Introducing ‘The Asianist’
When I first considered starting The Asianist — a blog devoted to Asian affairs — the idea was met with much apprehension by family and friends alike.
Why box oneself into a single region in an increasingly interconnected world? What value would this add to the already countless blogs out there, including some very good ones on Asia? Would I be able to keep up with the feverish pace of the blogosphere? Am I voicing my opinions before I have the qualification or expertise to have them?
While I have chosen to go forward with the idea nonetheless, I feel compelled to at least address some of these legitimate concerns.

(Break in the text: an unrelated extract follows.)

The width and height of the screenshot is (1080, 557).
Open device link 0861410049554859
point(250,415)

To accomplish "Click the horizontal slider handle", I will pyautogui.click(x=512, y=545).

The focus on Asia, as opposed to a particular topic or the world in general, is mostly due to my own selfish interest. I spent the first seventeen years of my life in Malaysia, Singapore and Philippines. I have traveled through parts of Northeast, Southeast and South Asia, and have studied and read about those regions, in addition to Central Asia and the Middle East. It also can’t hurt, of course, that Asia houses more than half of the world’s population, dominates today’s headlines (from North Korea to Iran to China), and has been dubbed the center of global geopolitics in the so-called ‘Asian Century’.
Any project that claims to be ‘Asia-focused’, in my mind, has to first grapple with the question of what constitutes Asia. Again for selfish reasons of interest, ‘Asia’ in this blog will consist of Southeast Asia, Northeast Asia, Central Asia, the Pacific Islands, and Western Asia (or the Middle East). But perhaps in recognition of increasing global connectivity, it will also cover events in other parts of the world that are related to Asia either directly (eg. China’s influence in Africa) or indirectly (eg. a piece on the G-20). No blog, however region-focused, should be blind to what goes on in the rest of the world.
As to the value this might add to the blogosphere, the chief aim of this blog is for me to record and share my observations and experiences about Asia with those who find them interesting enough, not to clinch first place in an obscure blogging contest or boast about how many followers I have on Twitter. But if I do manage to stimulate some debate, pique some interest or broaden people’s minds along the way, that’s a plus.
I do have some experience in Asia. I have lived in some parts, visited others, and have worked on Asian issues at several places, including Amnesty International, the Center for Strategic and International Studies, the Singapore-based Rajaratnam School of International Studies, the Woodrow Wilson International Center for Scholars, and, now, the Project 2049 Institute where I am a research assistant. I’ve written pieces in several online and print publications, including Asian newspapers like the China Post (Taiwan), the Straits Times (Singapore) and The Nation (Thailand). My two bachelors honors theses at the University of Virginia, from which I graduated last year, were the products of my field research on the insurgency in Southern Thailand and Chinese influence in Southeast Asia.
Yet as a 23 year old who is just about to begin my masters at the Fletcher School of Law and Diplomacy, I realize there are definitely innumerable individuals who know far more about the region and probably deserve this soapbox much more than I do. I harbor no illusions of grandeur; only the hope of participating in a conversation about issues I care deeply about.
Perhaps I ought to — as some have cautioned — wait to earn a PhD., and, with it, the right to opine. But having been an opinion columnist since my high school days, I’ve never shied from expressing my views, even if they may be held against me further down the line. Besides, The Asianist is dedicated, as I have tried to be most of my life, to a balanced, fact-based perspective on Asian issues. In that sense, this is more of a collection of experiences and views I have come across rather than the vitriolic diatribes of a partisan hack.
Finally, the pace of the blogosphere is feverish, and it will be (and has been) a challenge to keep up with it. All I can say is that I certainly hope that I will be able to, and will try my best.
So, with that, I’m Prashanth Parameswaran, and welcome to The Asianist, and I hope you will continue to stay in touch in the future.